Receiving address update from KCO:

  • KCO sends a callback to the address_update URL in merchant_url. This URL must be HTTPS.
  • The POST request contains updated order details (JSON format).
  • Deserialize JSON to extract addresses, recompute sales tax, update order_lines, and update the order.
  • Determine shipping cost and update the shipping_fee line item.
  • Return the updated order details to KCO as JSON in the response.
  • Handle 2xx responses; handle errors and timeouts (10 seconds).

Updating the order

  • Add shipping options (if not supplied).
  • Add discount codes (if address-dependent).
  • Optionally update shipping_fee in order_lines.
  • Send updated order details back to KCO.

Client-side

  • KCO updates to reflect billing address, new total, and option to change shipping.
  • If shipping options are sent, they are pre-selected.
  • Merchant panel updates to reflect changes (e.g., tax, total).
  • Wire JavaScript events to the form elements for tax and total amounts.
  • Wire events to the merchant panel for changes (e.g., email, zip, name, shipping address, order total, shipping option).

DO NOT

  • Refresh the entire page.
  • Create a new KCO order.
  • Perform KCO POST/GET requests to create or update the order; use the returned order from KCO's POST.

Render checkout

The checkout page should include:

  • Merchant's order summary panel showing order items, costs, quantities, tax, total, discounts, and shipping options (above or beside the KCO panel).
  • KCO panel (HTML snippet div tag).

Modify Merchant Cart Panel from checkout page - optional

If the customer updates the merchant cart (e.g., shipping, promo), the KCO panel needs refreshing to reflect changes. Suspend and resume the checkout process.

Address updated

  • Customer changes shipping or selects a different option or adds a discount; KCO events update the merchant panel without full page refreshes.

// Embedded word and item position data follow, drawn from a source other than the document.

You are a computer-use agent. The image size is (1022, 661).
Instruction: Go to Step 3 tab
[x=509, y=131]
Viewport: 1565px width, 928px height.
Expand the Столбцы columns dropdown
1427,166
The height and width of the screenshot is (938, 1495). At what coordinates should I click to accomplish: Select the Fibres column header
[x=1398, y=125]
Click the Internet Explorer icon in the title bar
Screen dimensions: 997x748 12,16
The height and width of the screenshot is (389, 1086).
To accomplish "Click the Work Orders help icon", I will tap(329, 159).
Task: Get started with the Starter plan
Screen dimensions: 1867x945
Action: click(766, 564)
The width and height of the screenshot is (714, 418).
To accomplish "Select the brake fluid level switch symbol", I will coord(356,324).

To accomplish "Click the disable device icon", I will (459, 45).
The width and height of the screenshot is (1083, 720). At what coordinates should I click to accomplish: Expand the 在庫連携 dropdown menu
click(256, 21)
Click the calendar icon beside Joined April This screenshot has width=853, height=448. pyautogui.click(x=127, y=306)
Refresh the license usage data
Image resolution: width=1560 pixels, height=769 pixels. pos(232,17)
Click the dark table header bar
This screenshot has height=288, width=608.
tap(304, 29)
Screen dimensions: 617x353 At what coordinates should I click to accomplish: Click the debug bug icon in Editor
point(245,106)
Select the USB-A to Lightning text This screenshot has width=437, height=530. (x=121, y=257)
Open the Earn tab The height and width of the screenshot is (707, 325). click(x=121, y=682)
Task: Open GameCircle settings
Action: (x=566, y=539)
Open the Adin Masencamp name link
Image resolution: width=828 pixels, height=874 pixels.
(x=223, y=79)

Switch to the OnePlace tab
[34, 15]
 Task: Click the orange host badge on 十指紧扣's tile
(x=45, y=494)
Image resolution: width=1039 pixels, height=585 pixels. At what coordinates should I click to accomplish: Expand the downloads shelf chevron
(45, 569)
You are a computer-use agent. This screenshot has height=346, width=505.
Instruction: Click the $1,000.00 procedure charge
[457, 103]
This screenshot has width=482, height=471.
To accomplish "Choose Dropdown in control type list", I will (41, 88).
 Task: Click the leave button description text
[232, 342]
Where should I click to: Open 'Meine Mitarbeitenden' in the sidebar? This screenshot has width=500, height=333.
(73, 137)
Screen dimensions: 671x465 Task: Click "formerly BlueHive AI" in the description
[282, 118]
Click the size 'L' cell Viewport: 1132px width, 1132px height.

Complete Checkout & Validation

  • KCO completes checkout; merchant validates order details (stock, cart matching).
  • If no validate URL exists in merchant_url, the order status becomes checkout_complete in KCO. Changes can only be made via KCO Order Management API.
  • Validation (must complete within 3 seconds):
    • If a validate URL is provided (HTTPS), KCO POSTs the order.
    • Status is checkout_incomplete—changes can still be made. Typical validation issues:
      • Out-of-stock.
      • Delivery restrictions.
      • Order number generation.
      • Cart/KCO order details mismatch.
    • No KCO PUT/GETs or merchant cart updates.

Confirmation

  • Confirmation URL in merchant_url is called by KCO.
  • KCO updates order status to checkout_complete.
  • Final GET request returns the order.
  • Merchant commits the order to their system.
  • If commit fails, order queues in KCO's Order Management; acknowledged every 4 hours for 48 hours.

Push

  • Once in Order Management, KCO POSTs to push URL in merchant_url every 4 hours for 48 hours.
  • Merchant acknowledges in Order Management.
  • Merchant updates merchant_reference1 (external order ID) in KCO Order Management.
  • Cancel order if not created in merchant system.
  • Shipping and capture using KCO Order Management API.

Address limitations

  • Handles address line truncation exceeding character limits, splitting lines based on abbreviations.
  • Truncates street addresses and handles limited name character counts.
  • Validates and formats phone numbers (E.164 format).
  • Supports 5-digit and 5-4-digit US zip codes.